If you collected all the splinters of the True Cross you'd have enough to build the SuperDome.
I don't know about the Cross, but I do believe the Crown of Thorns. The Catholic Church is a very skeptical Church, they do a tremendous amount of investigation. There was an order of nuns and priests that see after the Crown, they have it's provenance, and it's in an area all by itself in Notre Dame..it's in red velvet in a glasscase....and it wasn't all that big. I believe it with all my heart.
Urban legend.
This canard of skepticism has been now shot down by good scholarship.

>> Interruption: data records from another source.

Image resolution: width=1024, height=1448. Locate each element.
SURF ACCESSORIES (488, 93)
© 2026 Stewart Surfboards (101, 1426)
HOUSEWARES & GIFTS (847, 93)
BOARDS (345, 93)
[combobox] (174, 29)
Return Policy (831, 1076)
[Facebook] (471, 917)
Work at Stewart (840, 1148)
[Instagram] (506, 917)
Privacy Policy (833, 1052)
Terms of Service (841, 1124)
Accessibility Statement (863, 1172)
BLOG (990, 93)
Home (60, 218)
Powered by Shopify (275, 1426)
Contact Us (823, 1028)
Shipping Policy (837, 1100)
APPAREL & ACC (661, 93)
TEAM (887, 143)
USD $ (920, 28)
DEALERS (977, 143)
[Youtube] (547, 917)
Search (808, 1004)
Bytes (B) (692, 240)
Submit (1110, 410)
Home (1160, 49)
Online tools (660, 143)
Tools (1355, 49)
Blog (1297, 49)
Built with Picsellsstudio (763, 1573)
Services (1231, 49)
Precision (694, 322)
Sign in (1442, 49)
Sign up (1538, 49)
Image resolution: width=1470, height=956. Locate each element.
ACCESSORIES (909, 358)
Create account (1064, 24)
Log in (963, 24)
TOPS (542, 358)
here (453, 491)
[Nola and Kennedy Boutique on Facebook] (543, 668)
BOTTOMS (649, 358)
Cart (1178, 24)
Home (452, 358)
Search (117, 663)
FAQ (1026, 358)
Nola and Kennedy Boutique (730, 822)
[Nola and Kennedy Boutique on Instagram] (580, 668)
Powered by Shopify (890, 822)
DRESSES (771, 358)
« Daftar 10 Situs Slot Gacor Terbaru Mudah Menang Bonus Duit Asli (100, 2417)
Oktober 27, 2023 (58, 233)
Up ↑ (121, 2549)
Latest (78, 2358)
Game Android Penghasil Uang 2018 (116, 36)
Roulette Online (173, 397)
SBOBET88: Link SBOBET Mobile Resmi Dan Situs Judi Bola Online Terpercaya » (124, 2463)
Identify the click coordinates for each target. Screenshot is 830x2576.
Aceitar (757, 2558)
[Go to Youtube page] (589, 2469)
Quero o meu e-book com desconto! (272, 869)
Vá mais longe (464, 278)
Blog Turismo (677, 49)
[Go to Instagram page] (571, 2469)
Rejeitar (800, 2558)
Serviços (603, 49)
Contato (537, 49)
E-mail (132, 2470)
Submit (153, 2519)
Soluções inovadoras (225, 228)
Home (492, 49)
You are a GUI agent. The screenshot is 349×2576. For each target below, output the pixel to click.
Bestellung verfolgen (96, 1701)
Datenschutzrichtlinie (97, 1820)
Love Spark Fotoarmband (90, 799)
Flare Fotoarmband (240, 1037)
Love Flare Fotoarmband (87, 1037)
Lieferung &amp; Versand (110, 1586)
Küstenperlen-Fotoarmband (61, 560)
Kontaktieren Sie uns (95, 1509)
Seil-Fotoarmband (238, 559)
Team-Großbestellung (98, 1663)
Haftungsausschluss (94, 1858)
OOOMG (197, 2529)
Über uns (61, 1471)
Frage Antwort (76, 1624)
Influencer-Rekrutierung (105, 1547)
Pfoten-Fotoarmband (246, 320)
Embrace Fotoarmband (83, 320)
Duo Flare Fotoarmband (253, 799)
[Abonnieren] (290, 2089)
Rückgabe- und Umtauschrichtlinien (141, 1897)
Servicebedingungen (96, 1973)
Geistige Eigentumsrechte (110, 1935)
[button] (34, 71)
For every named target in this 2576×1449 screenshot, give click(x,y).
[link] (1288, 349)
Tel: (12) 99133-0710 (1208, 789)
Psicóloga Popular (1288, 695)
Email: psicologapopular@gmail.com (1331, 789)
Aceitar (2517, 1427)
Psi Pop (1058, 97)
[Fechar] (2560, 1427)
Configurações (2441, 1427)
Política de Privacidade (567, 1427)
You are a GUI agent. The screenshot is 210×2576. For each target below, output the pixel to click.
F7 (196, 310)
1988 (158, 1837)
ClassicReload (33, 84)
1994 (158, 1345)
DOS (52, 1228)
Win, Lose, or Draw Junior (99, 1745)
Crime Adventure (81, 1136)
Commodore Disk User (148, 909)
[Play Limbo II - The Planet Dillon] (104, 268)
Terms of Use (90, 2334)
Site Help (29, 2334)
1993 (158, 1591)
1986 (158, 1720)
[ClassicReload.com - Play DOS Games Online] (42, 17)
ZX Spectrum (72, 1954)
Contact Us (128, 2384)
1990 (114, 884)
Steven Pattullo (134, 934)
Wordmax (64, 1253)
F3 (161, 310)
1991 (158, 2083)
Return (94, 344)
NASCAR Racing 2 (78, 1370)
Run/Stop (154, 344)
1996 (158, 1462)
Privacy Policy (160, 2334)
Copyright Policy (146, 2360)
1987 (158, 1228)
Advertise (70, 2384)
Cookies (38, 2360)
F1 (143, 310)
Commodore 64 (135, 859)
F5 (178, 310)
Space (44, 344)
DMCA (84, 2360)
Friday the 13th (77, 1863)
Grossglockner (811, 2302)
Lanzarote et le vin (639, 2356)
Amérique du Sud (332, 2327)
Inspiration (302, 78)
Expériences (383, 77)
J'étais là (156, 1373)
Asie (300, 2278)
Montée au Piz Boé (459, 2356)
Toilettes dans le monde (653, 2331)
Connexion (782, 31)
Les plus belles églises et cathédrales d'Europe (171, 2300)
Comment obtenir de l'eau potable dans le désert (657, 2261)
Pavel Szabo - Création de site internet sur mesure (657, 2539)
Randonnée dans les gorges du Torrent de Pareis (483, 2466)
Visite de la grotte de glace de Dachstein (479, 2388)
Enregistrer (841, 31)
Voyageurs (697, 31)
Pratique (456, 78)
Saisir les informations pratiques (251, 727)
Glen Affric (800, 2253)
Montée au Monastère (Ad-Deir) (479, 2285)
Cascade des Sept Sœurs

"In 1870, Rohault de Fleury in his "Mémoire sur les instruments de la Passion" (Paris, 1870) made a study of the relics in reference to the criticisms of Calvin and Erasmus. He drew up a catalogue of all known relics of the True Cross showing that, in spite of what various authors have claimed, the fragments of the Cross brought together again would not reach one-third that of a cross which has been supposed to have been three or four meters in height, with transverse branch of two meters wide, proportions not at all abnormal. He calculated: supposing the Cross to have been of pine-wood (based on his microscopic analysis of the fragments) and giving it a weight of about seventy-five kilograms, we find the original volume of the cross to be .178 cubic meters. The total known volume of known relics of the True Cross, according to his catalogue, amounts to approximately .004 cubic meters, leaving a volume of .174 cubic meters lost, destroyed, or otherwise unaccounted for. Other scientific study of the extant relics has been conducted which confirms that they are from a single species of tree. Four cross particles from European churches, i.e. S.Croce in Rome, Notre Dame, the cathedral of Pisa and the cathedral to Florenz, were microscopically examined. "The pieces came all together from olive."
(William Ziehr, Das Kreuz, Stuttgart 1997, p. 63)
A repeat of Rohualt's 1870 survey of the "inventory" of "True Cross" pieces held by the Catholic Church and private collectors was done in the late 1990s using more accurate modern measuring techniques and perhaps more strict criteria as to what was a "true" piece (For example, pieces that were of wood that was obviously not of the same species as the vast majority of pieces was excluded). It was discovered that there are are enough pieces and splinters to approximate the volume of two-thirds of the patibulum (the cross piece) of the cross.